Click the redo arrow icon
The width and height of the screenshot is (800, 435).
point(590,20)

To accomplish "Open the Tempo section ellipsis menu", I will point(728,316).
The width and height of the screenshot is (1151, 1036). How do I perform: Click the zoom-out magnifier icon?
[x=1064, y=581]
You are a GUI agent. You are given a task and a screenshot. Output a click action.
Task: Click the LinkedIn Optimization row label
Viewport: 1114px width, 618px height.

____________________

**AIM OF THE TASK:**
The lines to reproduce run from the one that contains "The width and height of the screenshot is (800, 435)." through the last line above; copy them exactly.

**RESPONSE BELOW:**
The width and height of the screenshot is (800, 435).
point(590,20)

To accomplish "Open the Tempo section ellipsis menu", I will point(728,316).
The width and height of the screenshot is (1151, 1036). How do I perform: Click the zoom-out magnifier icon?
[x=1064, y=581]
You are a GUI agent. You are given a task and a screenshot. Output a click action.
Task: Click the LinkedIn Optimization row label
Viewport: 1114px width, 618px height.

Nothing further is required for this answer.